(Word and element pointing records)
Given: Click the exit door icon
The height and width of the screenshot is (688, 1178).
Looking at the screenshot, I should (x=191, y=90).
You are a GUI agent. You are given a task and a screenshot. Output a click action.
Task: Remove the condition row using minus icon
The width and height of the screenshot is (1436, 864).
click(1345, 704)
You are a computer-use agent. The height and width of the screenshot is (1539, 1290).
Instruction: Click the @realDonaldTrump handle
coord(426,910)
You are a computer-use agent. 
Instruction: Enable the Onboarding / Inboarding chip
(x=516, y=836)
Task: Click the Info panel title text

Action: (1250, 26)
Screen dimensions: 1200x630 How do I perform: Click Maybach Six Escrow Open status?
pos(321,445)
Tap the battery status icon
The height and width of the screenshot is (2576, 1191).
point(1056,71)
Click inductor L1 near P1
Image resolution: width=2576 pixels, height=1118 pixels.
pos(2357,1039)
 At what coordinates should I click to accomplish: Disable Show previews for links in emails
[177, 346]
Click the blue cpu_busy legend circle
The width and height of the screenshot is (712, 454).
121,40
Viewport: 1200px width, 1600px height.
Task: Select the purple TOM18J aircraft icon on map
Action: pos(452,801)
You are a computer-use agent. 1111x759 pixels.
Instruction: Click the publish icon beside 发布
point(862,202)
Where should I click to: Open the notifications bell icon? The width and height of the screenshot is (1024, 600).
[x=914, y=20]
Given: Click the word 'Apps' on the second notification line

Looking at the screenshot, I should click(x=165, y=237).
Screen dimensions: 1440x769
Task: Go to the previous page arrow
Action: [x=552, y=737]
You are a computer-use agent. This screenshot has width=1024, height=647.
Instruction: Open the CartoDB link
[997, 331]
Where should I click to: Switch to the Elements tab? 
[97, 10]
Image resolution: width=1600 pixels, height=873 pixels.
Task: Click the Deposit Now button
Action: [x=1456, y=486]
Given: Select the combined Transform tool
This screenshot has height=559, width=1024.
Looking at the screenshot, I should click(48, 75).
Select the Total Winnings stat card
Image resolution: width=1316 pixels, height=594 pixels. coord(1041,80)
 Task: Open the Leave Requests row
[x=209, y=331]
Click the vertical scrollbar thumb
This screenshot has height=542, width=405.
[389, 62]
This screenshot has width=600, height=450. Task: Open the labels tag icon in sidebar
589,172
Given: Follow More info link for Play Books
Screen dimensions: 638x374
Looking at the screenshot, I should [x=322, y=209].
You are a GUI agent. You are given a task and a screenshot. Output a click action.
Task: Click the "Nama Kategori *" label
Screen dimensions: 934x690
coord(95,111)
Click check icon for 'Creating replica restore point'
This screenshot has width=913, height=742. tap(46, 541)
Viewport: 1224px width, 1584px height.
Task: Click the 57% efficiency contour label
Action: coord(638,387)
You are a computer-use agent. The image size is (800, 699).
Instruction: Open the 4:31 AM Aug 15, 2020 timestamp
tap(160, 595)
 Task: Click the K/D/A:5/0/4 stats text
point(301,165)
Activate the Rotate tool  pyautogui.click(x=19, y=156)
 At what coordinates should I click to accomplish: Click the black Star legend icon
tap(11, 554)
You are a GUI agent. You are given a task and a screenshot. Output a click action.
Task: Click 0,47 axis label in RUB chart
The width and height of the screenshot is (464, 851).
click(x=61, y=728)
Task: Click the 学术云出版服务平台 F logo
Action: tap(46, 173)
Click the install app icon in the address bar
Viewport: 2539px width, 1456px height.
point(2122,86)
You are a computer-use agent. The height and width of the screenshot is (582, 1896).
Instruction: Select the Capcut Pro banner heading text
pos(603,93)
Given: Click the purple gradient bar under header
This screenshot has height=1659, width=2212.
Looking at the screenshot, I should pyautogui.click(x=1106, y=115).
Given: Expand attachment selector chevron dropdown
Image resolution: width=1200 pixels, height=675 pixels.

Problem details
In all of the records above, change every "computer-use agent" to "desktop assistant" and reproduce the lines with nothing else altered.

The result
Given: Click the exit door icon
The height and width of the screenshot is (688, 1178).
Looking at the screenshot, I should (x=191, y=90).
You are a GUI agent. You are given a task and a screenshot. Output a click action.
Task: Remove the condition row using minus icon
The width and height of the screenshot is (1436, 864).
click(1345, 704)
You are a desktop assistant. The height and width of the screenshot is (1539, 1290).
Instruction: Click the @realDonaldTrump handle
coord(426,910)
You are a desktop assistant. 
Instruction: Enable the Onboarding / Inboarding chip
(x=516, y=836)
Task: Click the Info panel title text

Action: (1250, 26)
Screen dimensions: 1200x630 How do I perform: Click Maybach Six Escrow Open status?
pos(321,445)
Tap the battery status icon
The height and width of the screenshot is (2576, 1191).
point(1056,71)
Click inductor L1 near P1
Image resolution: width=2576 pixels, height=1118 pixels.
pos(2357,1039)
 At what coordinates should I click to accomplish: Disable Show previews for links in emails
[177, 346]
Click the blue cpu_busy legend circle
The width and height of the screenshot is (712, 454).
121,40
Viewport: 1200px width, 1600px height.
Task: Select the purple TOM18J aircraft icon on map
Action: pos(452,801)
You are a desktop assistant. 1111x759 pixels.
Instruction: Click the publish icon beside 发布
point(862,202)
Where should I click to: Open the notifications bell icon? The width and height of the screenshot is (1024, 600).
[x=914, y=20]
Given: Click the word 'Apps' on the second notification line

Looking at the screenshot, I should click(x=165, y=237).
Screen dimensions: 1440x769
Task: Go to the previous page arrow
Action: [x=552, y=737]
You are a desktop assistant. This screenshot has width=1024, height=647.
Instruction: Open the CartoDB link
[997, 331]
Where should I click to: Switch to the Elements tab? 
[97, 10]
Image resolution: width=1600 pixels, height=873 pixels.
Task: Click the Deposit Now button
Action: [x=1456, y=486]
Given: Select the combined Transform tool
This screenshot has height=559, width=1024.
Looking at the screenshot, I should click(48, 75).
Select the Total Winnings stat card
Image resolution: width=1316 pixels, height=594 pixels. coord(1041,80)
 Task: Open the Leave Requests row
[x=209, y=331]
Click the vertical scrollbar thumb
This screenshot has height=542, width=405.
[389, 62]
This screenshot has width=600, height=450. Task: Open the labels tag icon in sidebar
589,172
Given: Follow More info link for Play Books
Screen dimensions: 638x374
Looking at the screenshot, I should [x=322, y=209].
You are a GUI agent. You are given a task and a screenshot. Output a click action.
Task: Click the "Nama Kategori *" label
Screen dimensions: 934x690
coord(95,111)
Click check icon for 'Creating replica restore point'
This screenshot has width=913, height=742. tap(46, 541)
Viewport: 1224px width, 1584px height.
Task: Click the 57% efficiency contour label
Action: coord(638,387)
You are a desktop assistant. The image size is (800, 699).
Instruction: Open the 4:31 AM Aug 15, 2020 timestamp
tap(160, 595)
 Task: Click the K/D/A:5/0/4 stats text
point(301,165)
Activate the Rotate tool  pyautogui.click(x=19, y=156)
 At what coordinates should I click to accomplish: Click the black Star legend icon
tap(11, 554)
You are a GUI agent. You are given a task and a screenshot. Output a click action.
Task: Click 0,47 axis label in RUB chart
The width and height of the screenshot is (464, 851).
click(x=61, y=728)
Task: Click the 学术云出版服务平台 F logo
Action: tap(46, 173)
Click the install app icon in the address bar
Viewport: 2539px width, 1456px height.
point(2122,86)
You are a desktop assistant. The height and width of the screenshot is (582, 1896).
Instruction: Select the Capcut Pro banner heading text
pos(603,93)
Given: Click the purple gradient bar under header
This screenshot has height=1659, width=2212.
Looking at the screenshot, I should pyautogui.click(x=1106, y=115).
Given: Expand attachment selector chevron dropdown
Image resolution: width=1200 pixels, height=675 pixels.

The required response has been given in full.